**Problem**
Extract every line of text from the entries below without changing anything, and leave the pictures out of your answer.

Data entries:
───
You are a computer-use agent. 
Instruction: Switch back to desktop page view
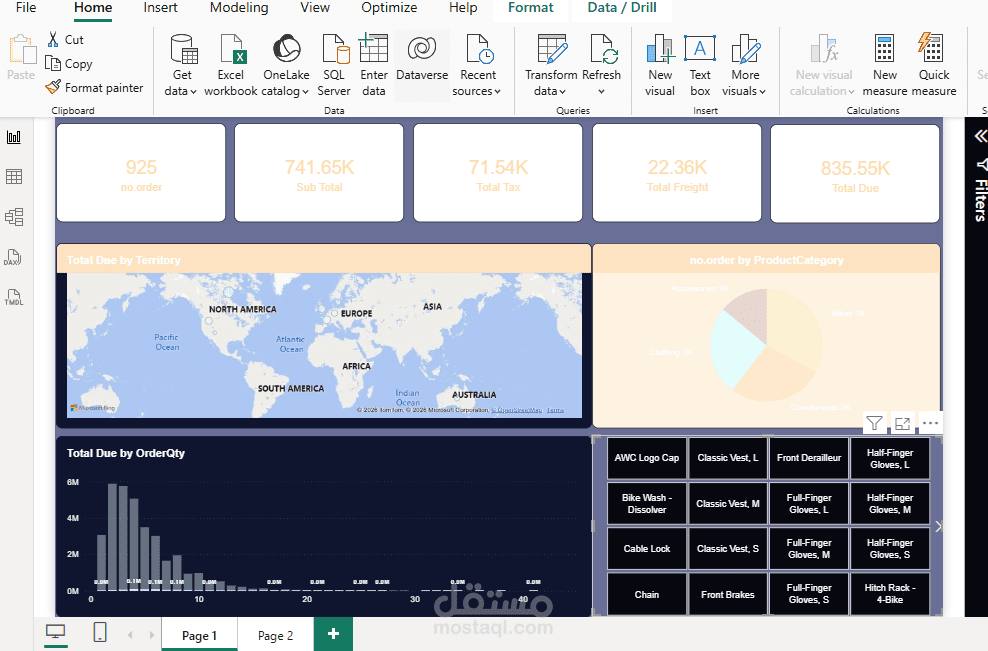[x=55, y=633]
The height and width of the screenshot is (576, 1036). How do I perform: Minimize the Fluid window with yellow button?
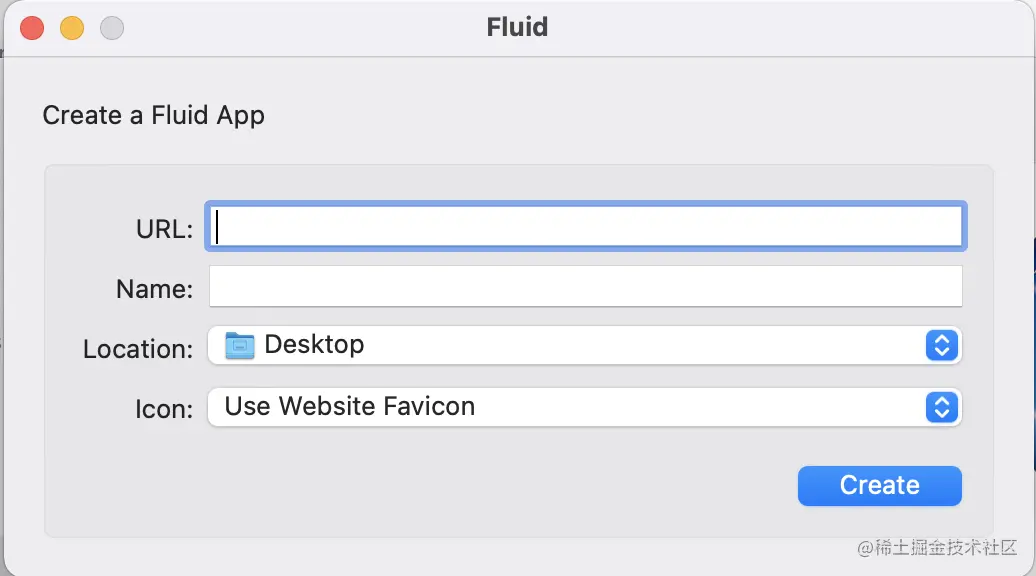pos(72,28)
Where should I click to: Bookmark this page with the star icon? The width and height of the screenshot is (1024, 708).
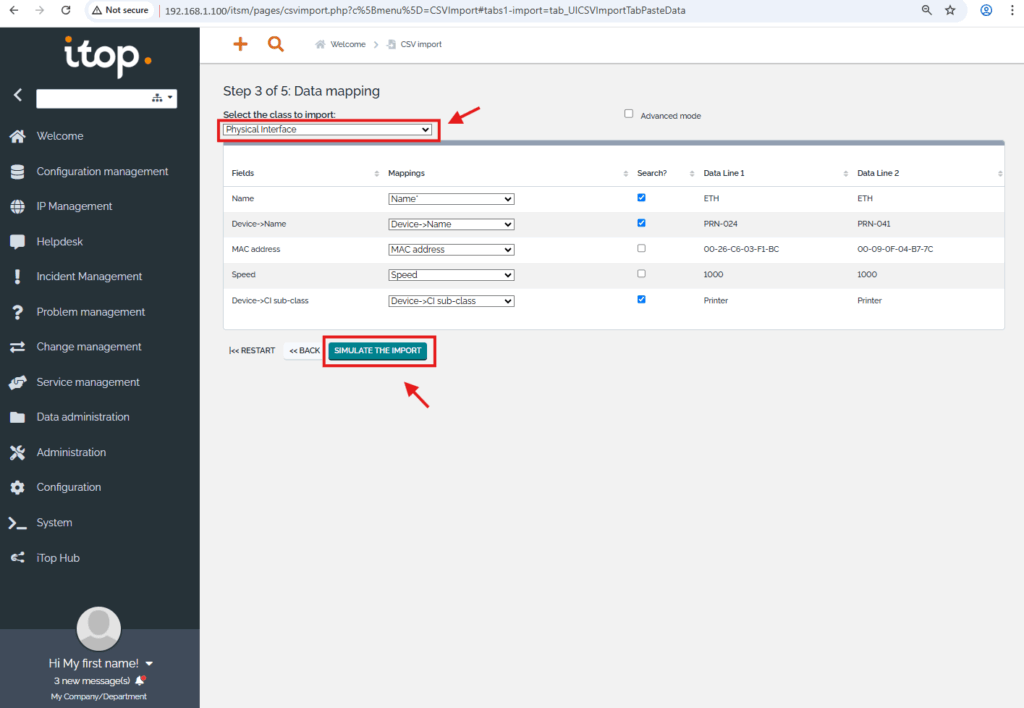tap(950, 10)
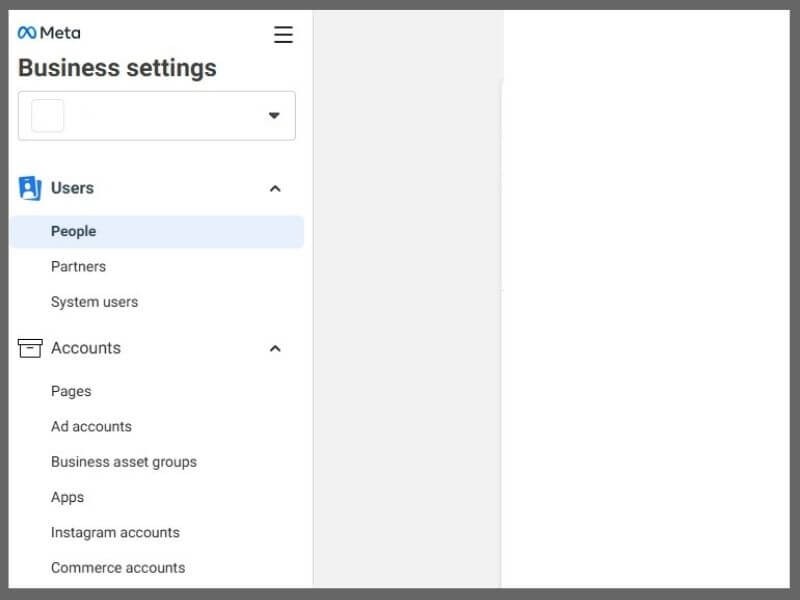Click the Accounts section heading
Viewport: 800px width, 600px height.
(x=86, y=348)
───
**Answer to the task**
You are a computer-use agent. 
Instruction: Switch back to desktop page view
[x=55, y=633]
The height and width of the screenshot is (576, 1036). How do I perform: Minimize the Fluid window with yellow button?
pos(72,28)
Where should I click to: Bookmark this page with the star icon? The width and height of the screenshot is (1024, 708).
tap(950, 10)
Click the Accounts section heading
Viewport: 800px width, 600px height.
(x=86, y=348)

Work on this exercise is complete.